Find out how to identify diverticulitis symptoms.

Abdominal pain is a common symptom of diverticulitis. [©Shutterstock, 2010]
©Shutterstock, 2010
Abdominal pain is a common symptom of diverticulitis.

Diverticulitis is an inflammation of the diverticula, small abnormal pouches usually found in the large intestine. The underlying condition of diverticulitis is diverticulosis, which describes the presence of these abnormal pouches. Normally, people with diverticulosis don’t have any symptoms, but when an inflammation or infection is present, diverticulitis symptoms can vary from mild to severe. 

The National Digestive Diseases Information Clearinghouse reports that about 50 percent of those over the age of 60 have diverticulosis, and 10 to 25 percent of those people will develop diverticulitis. Diverticulitis symptoms can be easily confused with symptoms of other conditions, such as irritable bowel syndrome, so take a close look at the symptoms below. If you have one or more of them, the best course of action is to consult your doctor.

Abdominal Pain

The clearest symptom of diverticulitis is abdominal pain. Generally, the pain is felt in the lower left abdomen, though it can be found anywhere in the abdominal region. The pain of a diverticulitis attack may come suddenly, or it may build up over days. Abdominal cramps associated with diverticulitis may be severe and can also be intermittent. The abdomen may also be tender to the touch.

Fever and Nausea

If an infection is present, symptoms may include fever, chills, nausea or vomiting. Weight loss may also occur. The severity of these symptoms depends on whether the infection involves a large or small area, and also on whether there are other complications.

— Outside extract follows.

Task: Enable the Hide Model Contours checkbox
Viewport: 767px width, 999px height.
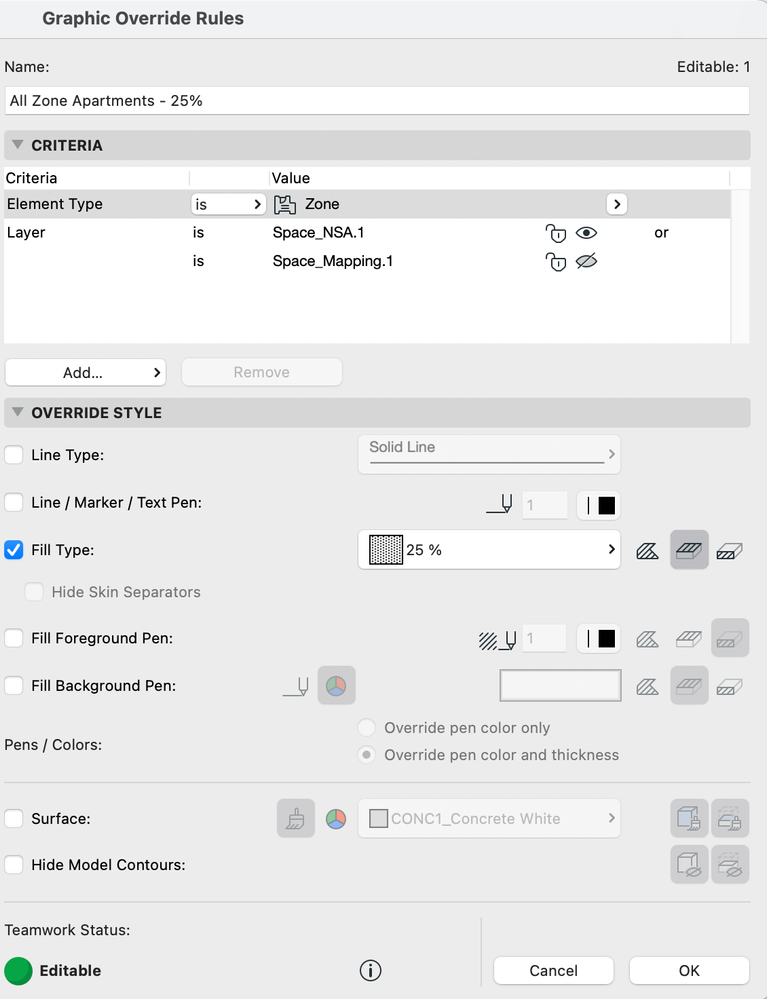Action: (14, 865)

Elevated White Blood Cell Count

Another symptom of diverticulitis is a high white blood cell count. If a doctor suspects that you have diverticulitis, he or she may use a blood test for partial confirmation.

Change in Bowel Patterns

People with diverticulitis may also notice that they feel constipated or have abdominal cramps or bloating. The constipation may result from a low-fiber diet, which is believed to be the major cause of diverticulitis. A lack of fiber causes hard stools, which in turn increases the pressure on the bowels as they strain to pass the stool. Bouts of constipation may alternate with bouts of diarrhea, and rectal bleeding may also occur in some cases. Frequent urination may also occur in people with diverticulitis.

Severity of Symptoms

More severe diverticulitis symptoms are usually caused by complications such as a tear or rupture of the diverticulum. If the diverticulum tears or ruptures, it can cause feces to spill from the colon into the abdominal cavity, which can lead to an abscess (infection) or peritonitis (an inflammation of the abdominal wall). These are serious conditions that require immediate medical treatment -- possibly even surgery to remove the diseased portion of the colon. If left untreated, these conditions can be life-threatening.